I had a lot of trouble upgrading Kubernetes to v1.19.6 in Rancher v2.5.5 with Canal as CNI. I tried updating three different Kubernetes versions straight to v1.19.6. The versions were v1.13.5, v1.15.5 and v1.16.15. I know this is quite the jump, but I didn’t find any major breaking changes for my setup when checking the changelog.
When upgrading from v1.13.5 kube-dns
wasn’t removed and ran next to CoreDNS. This happened even though the removal job was deployed and finished successfully. I tried removing the Kube-DNS deployments manually. But CoreDNS still didn’t deploy properly.
When upgrading from v1.15.5 and v1.16.15 I ran into networking issues. At first the nginx-ingress
failed to deploy because it couldn’t bind to port 80 because Port 80 is already in use
. When I checked the port on the server, I could see that the RKE tool responsible for connecting non-controlpanel nodes nginx-proxy
was actually bound to port 80 (according to netstat -tulpn | grep 80
and pstree -sg PID
). At first I thought this was an underlying issue on the host, but after some investigation it seemed to be an issue with the CNI.

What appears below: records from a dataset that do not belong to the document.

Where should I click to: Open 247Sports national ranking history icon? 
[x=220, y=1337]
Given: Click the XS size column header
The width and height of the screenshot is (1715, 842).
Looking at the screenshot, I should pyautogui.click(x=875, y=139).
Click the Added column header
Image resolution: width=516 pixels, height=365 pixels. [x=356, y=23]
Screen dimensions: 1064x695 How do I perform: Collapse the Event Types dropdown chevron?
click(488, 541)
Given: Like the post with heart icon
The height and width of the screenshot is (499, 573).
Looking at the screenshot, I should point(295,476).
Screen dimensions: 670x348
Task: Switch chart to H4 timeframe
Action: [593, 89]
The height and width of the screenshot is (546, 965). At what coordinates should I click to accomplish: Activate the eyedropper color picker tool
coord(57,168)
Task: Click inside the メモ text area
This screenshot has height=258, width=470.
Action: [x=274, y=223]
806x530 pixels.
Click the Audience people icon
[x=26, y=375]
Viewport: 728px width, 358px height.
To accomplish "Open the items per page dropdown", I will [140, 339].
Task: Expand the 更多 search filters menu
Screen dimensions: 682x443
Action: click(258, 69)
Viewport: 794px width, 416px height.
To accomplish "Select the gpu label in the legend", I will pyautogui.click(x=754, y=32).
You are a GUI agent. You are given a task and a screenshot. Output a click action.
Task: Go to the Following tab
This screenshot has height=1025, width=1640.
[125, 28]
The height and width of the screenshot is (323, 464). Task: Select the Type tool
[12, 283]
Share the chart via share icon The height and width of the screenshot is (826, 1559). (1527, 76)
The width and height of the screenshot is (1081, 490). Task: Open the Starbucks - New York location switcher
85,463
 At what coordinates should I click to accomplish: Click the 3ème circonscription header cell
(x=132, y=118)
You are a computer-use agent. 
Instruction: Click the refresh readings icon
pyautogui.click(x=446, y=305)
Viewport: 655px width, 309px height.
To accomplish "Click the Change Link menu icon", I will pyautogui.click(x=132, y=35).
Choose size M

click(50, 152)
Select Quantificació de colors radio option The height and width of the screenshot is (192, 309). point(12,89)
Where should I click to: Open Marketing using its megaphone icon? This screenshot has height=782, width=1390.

The CoreDNS deployment did return an error message when it failed to run:
Failed create pod sandbox: rpc error: code = Unknown desc = [failed to set up sandbox container "8e361(...)" network for pod "coredns-(...)2": networkPlugin cni failed to set up pod "coredns-6(...)2_kube-system" network: error getting ClusterInformation: connection is unauthorized: clusterinformations.crd.projectcalico.org "default" is forbidden: User "system:node" cannot get resource "clusterinformations" in API group "crd.projectcalico.org" at the cluster scope: RBAC: clusterrole.rbac.authorization.k8s.io "calico-node" not found failed to clean up sandbox container "8e361(...)" network for pod "coredns-6(...)2": networkPlugin cni failed to teardown pod "coredns-6(...)2_kube-system" network: error getting ClusterInformation: connection is unauthorized: clusterinformations.crd.projectcalico.org "default" is forbidden: User "system:node" cannot get resource "clusterinformations" in API group "crd.projectcalico.org" at the cluster scope: RBAC: clusterrole.rbac.authorization.k8s.io "calico-node" not found]
After some digging I realized that there was indeed no “calico-node” ClusterRole. I did find the proper “calico-node” ClusterRole (calico/templates/calico-node-rbac.yaml) after some Googling and deployed it manually. After which the networking issues disappeared.
I did find another old comment on GitHub that the ClusterRoleBinding canal-calico
should be modified to point to calico
instead of calico-node
. I checked and I do indeed have a calico
ClusterRole which seems identical to the manually deployed ClusterRole.
What went wrong here? Is an upgrade which spans this many major versions not recommended? Is changing the ClusterRole manually a sustainable approach for the future? Am I missing something?
Inputs are much appreciated!
Edit: After digging some more, I found a comment in the config of the rke-network-plugin-deploy-job: Rancher-specific: Change the calico-node ClusterRole name to calico for backwards compatibility
. So as far as I can tell the ClusterRoles and ClusterRoleBindings are correct.
But I still have both a ClusterRoleBinding/calico-node
and a ClusterRoleBinding/canal-calico
. The former tries binding the missing ClusterRole/calico-node
for a missing ServiceAccount/calico-node
and the Group system:nodes
. The latter binds ClusterRole/calico-node
for the ServiceAccount/calico
.
When looking at the RBAC error I started wondering why it is using the User system:node
instead of its ServiceAccount canal
that is subject of the ClusterRole. After which I found another event on the canal
Deployment: MountVolume.SetUp failed for volume canal-token-(...): failed to sync secret cache: timed out waiting for the condition
. Why it failed mounting the secret I haven’t figured out yet.